After reading quite a few posts about this and trying the solutions for my data I still do not get the desired result. Basically I have a data.frame
with two time columns: TimeStamp
and StartTime
and one column that acts as an identifier for the event: ID
. I want to create a third column where if ID == -999
(representing non-event) then TimeStamp
column is used otherwise StartTime
should be used.
To make a bit more complicated: so, the data represents 'blocks' of events. Between the events there is time where 'nothing' happens i.e. ID == -999
. In that case I want the column to be filled by the first element of that block.
Here is oversimplified version of my data:
ID <- rep(c(84,-999,88),c(3,3,4))
f <- as.POSIXct("09:55:45", format = "%H:%M:%S")
t <- as.POSIXct("10:05:45", format = "%H:%M:%S")
TimeStamp <- seq.POSIXt(from = f, to = t, length.out = 10)
StartTime <- as.POSIXct(rep(c("09:54:12",NA,"10:02:25"),c(3,3,4)), format = "%H:%M:%S")

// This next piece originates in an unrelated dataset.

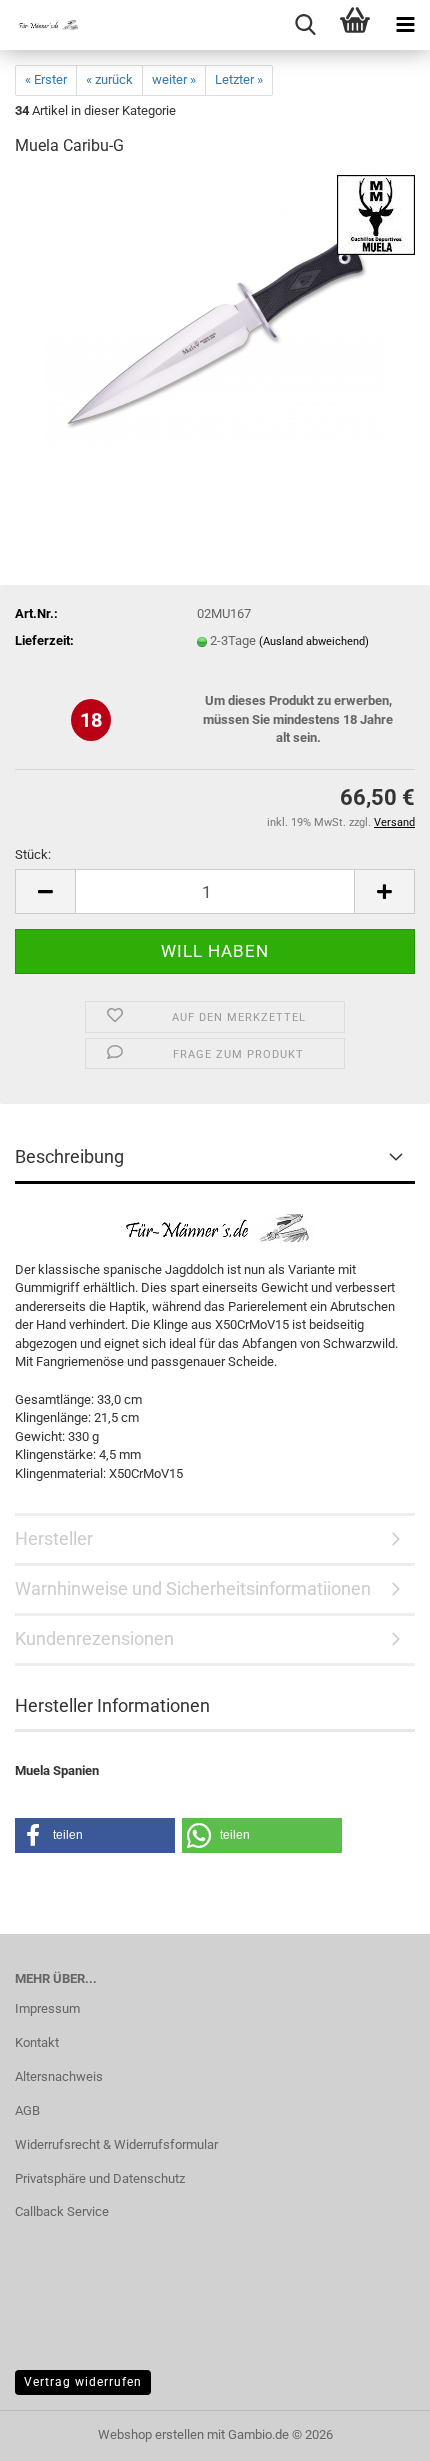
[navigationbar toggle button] (405, 25)
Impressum (47, 2008)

df <- data.frame(TimeStamp,StartTime,ID)
This is the result I would like to have:
> df[,"Time"] <- rep(c("09:54","09:59","10:02"), c(3,3,4))
> df
# TimeStamp StartTime ID Time
#1 2015-04-13 09:55:45 2015-04-13 09:54:12 84 09:54
#2 2015-04-13 09:56:51 2015-04-13 09:54:12 84 09:54
#3 2015-04-13 09:57:58 2015-04-13 09:54:12 84 09:54
#4 2015-04-13 09:59:05 <NA> -999 09:59
#5 2015-04-13 10:00:11 <NA> -999 09:59
#6 2015-04-13 10:01:18 <NA> -999 09:59
#7 2015-04-13 10:02:25 2015-04-13 10:02:25 88 10:02
#8 2015-04-13 10:03:31 2015-04-13 10:02:25 88 10:02
#9 2015-04-13 10:04:38 2015-04-13 10:02:25 88 10:02
#10 2015-04-13 10:05:45 2015-04-13 10:02:25 88 10:02
I have tried things like ifelse
and sapply
. Its not really working. The solution I have up till now is by extracting all the non-events (ID == -999
). Then with another ID variable that identifies all the unique events/non-events aggregate
to find the first TimeStamp
with min
function. Then I have two different Time
columns which I join using the solution in this post.
It works, but I think there is a more elegant and direct way to do this. But being a R-newbie I can't solve it quite yet.
Any suggestions?
BTW: I hope its a bit clear, please tell me if its not.
EDIT: I don't think my question is a duplicate, because those answers did not work in my case. It doesn't solve the added complication I tried to explain above.